5.2.1. First try or two: Hashicorp’s Plugin system

My first approach to modularity revolved around Hashicorp’s plugin system. The goal was to choose specific things Gofer would NOT do natively and provide a good interface that developers could write code against to expand its functionality.

The problem with modularity is that it conflicts with the previously mentioned value of simplicity. Writing a single program that does a number of things is simple, the code works with the other code and all is well. Writing something that has to be modular is difficult, it essentially requires predicting the future. Interfaces need to provide the user with enough flexibility for them to achieve their goals, but it’s impossible to predict everyone’s use case. Furthermore, large interfaces are a pain for developers to grok and develop for. Ideally the interface is set and you nailed it so perfectly that no further changes need to be made. A rare, potentially impossible event for any used software. Instead you try to keep the interface small, general, and focused on the task at hand.

Initially I chose Hashicorp’s plugin system due to familiarity. I’ve considered writing extra tooling for Vault and Consul and found it liberating that all I had to do was write some go code against an interface and bam! It would work.
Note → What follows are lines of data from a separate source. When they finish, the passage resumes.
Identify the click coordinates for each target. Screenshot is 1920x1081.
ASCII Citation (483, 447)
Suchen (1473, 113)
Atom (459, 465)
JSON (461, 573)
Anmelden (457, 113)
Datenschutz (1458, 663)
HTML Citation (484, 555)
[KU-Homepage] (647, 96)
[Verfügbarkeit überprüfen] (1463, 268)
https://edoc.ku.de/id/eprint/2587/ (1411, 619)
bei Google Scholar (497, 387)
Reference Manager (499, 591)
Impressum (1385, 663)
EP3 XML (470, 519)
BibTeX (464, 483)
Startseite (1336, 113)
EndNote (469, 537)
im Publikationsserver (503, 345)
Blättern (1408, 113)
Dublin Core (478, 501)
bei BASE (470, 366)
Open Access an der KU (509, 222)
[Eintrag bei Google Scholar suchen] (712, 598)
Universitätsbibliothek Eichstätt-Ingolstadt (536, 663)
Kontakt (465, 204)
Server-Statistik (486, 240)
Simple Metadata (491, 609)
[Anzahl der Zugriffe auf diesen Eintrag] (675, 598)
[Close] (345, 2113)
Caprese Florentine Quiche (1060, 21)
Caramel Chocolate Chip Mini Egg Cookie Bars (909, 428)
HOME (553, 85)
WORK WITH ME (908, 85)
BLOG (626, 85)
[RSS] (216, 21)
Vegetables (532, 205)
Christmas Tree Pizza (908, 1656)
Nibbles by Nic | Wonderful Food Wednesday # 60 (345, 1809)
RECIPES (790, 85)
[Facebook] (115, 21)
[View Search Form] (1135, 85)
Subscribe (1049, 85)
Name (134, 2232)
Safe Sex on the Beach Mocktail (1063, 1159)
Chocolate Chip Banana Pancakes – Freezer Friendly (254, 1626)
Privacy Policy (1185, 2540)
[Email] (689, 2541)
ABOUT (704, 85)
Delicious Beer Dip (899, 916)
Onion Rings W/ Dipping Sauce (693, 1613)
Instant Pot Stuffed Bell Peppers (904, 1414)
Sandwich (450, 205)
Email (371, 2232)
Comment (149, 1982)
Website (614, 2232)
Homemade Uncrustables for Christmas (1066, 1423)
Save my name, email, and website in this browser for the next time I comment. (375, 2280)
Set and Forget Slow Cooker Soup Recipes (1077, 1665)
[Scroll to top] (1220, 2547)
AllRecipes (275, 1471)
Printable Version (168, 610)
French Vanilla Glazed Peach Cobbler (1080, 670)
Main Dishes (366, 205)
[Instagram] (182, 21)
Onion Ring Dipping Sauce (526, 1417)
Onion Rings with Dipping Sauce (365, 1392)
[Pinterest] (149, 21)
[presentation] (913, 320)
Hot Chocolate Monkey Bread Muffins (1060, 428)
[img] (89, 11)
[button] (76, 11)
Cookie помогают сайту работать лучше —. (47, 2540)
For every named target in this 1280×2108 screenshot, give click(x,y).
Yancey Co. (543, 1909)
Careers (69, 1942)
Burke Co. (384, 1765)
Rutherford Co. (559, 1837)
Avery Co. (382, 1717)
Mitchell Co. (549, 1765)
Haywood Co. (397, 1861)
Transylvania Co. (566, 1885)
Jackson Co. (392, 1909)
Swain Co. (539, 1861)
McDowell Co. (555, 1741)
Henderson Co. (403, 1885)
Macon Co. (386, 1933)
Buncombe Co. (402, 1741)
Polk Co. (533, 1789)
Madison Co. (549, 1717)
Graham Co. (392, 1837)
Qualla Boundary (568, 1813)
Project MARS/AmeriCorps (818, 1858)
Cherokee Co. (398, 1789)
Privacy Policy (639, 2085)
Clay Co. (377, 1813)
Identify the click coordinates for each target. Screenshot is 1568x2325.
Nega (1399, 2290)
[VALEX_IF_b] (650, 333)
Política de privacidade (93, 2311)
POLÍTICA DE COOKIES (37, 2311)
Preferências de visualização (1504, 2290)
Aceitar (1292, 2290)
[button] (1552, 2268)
The initial version of Gofer touted this plugin system around a few key areas:

An object store so that it was easy for users to store various assets. A secret store so that users could easily inject secrets into their pipelines. And a system I called “triggers” which were various event based plugins that would enable users to run their pipeline based on some external event like the passage of time. The scheduler, which was the container orchestrator Gofer interfaced with to actually run the container.

From the get go the plugin system had a bit of a learning curve. How Hashicorp’s go-plugin system worked was that it created a new process to house the plugin code and then communicated with that code through a RPC interface. I found myself struggling to make it easy for developers who weren’t familiar with the system already. While that is a solvable problem I found the other problems not quite as solvable. To “install” a plugin the main binary would need to download the repo, compile it with Go, and then attempt to start it up. Initially I found the security implications of this a bit worrying, but over time it was the issue of the operator’s experience that really did me in. I found orchestrating this process a bit cumbersome and hard to explain why this had to be done with people who are unfamiliar with Hashicorp’s system. I also had a vision for plugins which are written in any language and I decided to chase that vision.

5.2.2. Third try: Everything is a container!

After souring on the implementation of the previous plugin system I took a step back and tried to decide what the right move was. There were some steps in-between, but the next major idea was the prospect of everything being a container. This mantra sounded good in my head, just like the realization that everything is a file in Linux. Plugins being containers have some real-world, concrete advantages though: It mirrors the advantages of the RPC implementation go-plugin has. You can write the plugin in any language that can implement the API (which is in REST). Gofer is already familiar with how to run and manage containers, making the plugin system just launch containers keeps things standardized. There isn’t any need to attach the Go compiler along with Gofer anymore just to install plugins easily.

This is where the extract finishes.